The public prosecution department has admitted border police failed to properly identify 73 of the demonstrators who forced their way into the private jet section at Schiphol airport in November 2022.
“A substantial part of the research into identity was not carried out properly or can no longer be verified,” the department said in a statement on Friday.
Police arrested some 400 people during the protests but many refused to provide ID. Officials then used face recognition software to scan photos taken at the site as well as images taken from social media, followed up by additional checks in an effort to identify the protestors.
It later emerged at least seven people had been sent a letter warning them they faced prosecution, even though they could prove they were elsewhere at the time.
The department now says 90 people were correctly identified, 64 “could not be confirmed” and nine were identified wrongly. “The department regrets that a large number of identifications were not carried out carefully enough and the border police are taking steps to prevent this in the future,” the statement said.
Confirmed identities will remain in the police system but the others will be removed.
One of the people wrongly identified, Kirsten Verdel, told Dutch News that while she welcomes the prosecution department’s pledge to improve processes “it is still not clear to me how they are going to do this”.
Verdel was at a wedding at the time of the protest and told Dutch News she had never been to a climate demonstration.
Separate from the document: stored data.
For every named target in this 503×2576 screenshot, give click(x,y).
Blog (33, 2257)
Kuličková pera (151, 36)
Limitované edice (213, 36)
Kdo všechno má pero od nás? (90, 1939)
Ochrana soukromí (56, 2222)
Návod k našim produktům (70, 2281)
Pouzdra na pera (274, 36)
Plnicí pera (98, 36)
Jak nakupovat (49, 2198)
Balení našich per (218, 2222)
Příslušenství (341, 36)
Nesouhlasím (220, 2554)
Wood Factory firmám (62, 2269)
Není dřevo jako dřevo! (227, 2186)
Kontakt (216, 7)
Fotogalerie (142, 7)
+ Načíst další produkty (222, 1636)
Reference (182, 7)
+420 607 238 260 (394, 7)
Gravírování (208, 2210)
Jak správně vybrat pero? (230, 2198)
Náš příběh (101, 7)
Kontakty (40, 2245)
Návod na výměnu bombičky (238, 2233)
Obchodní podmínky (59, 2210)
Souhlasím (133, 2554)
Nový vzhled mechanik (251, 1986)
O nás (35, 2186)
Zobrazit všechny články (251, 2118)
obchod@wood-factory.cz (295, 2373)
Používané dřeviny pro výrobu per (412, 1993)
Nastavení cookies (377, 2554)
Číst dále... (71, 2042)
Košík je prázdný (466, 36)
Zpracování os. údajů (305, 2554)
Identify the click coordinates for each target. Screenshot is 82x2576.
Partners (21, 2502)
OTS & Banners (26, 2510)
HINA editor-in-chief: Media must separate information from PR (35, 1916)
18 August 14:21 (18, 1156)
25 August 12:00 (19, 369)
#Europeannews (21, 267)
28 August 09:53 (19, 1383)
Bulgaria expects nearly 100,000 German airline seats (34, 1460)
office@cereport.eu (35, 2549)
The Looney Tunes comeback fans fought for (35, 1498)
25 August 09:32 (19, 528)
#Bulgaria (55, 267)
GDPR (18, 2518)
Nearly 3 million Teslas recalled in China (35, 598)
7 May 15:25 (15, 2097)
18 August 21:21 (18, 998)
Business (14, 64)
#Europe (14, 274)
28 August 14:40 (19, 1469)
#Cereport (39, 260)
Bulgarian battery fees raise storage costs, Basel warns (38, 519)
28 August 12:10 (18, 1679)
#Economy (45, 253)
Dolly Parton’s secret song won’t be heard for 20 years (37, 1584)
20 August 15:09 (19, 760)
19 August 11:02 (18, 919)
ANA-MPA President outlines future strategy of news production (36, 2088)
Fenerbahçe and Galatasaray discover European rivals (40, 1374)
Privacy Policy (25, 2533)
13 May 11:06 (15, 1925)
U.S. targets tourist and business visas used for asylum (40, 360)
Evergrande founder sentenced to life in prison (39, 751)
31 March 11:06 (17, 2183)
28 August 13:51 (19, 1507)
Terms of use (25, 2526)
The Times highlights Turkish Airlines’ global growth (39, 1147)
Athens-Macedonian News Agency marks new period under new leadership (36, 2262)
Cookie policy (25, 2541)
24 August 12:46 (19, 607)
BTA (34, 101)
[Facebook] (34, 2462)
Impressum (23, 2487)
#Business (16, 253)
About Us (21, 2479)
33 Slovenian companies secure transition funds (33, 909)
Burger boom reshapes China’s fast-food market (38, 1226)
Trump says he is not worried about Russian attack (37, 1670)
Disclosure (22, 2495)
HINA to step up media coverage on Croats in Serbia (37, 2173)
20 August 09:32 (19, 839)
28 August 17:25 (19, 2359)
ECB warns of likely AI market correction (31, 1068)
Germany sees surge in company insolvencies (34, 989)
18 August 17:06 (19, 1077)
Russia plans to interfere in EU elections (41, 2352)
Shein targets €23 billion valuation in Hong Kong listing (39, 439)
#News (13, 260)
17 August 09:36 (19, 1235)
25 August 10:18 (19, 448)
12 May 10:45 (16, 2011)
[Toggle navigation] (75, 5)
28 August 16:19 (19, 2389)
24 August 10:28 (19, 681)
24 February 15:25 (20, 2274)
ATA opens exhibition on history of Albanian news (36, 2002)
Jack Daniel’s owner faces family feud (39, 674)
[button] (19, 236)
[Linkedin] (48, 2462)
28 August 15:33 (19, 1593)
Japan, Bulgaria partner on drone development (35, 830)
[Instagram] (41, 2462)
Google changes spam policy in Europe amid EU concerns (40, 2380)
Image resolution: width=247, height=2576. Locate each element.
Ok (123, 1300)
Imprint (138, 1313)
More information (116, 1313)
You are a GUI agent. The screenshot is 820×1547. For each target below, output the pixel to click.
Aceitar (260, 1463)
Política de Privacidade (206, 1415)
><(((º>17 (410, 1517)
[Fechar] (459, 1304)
“I still don’t know who identified me or how they did it,” she said. “I still don’t know what data banks are holding information about me. As far as I am concerned, the campaign continues.”
Court cases against four people who were properly identified are also being dropped because of the length of time it will take to bring the case to court, combined with the lack of court capacity and the “expected punishment”, the department said.
The cases against five others were dropped last summer.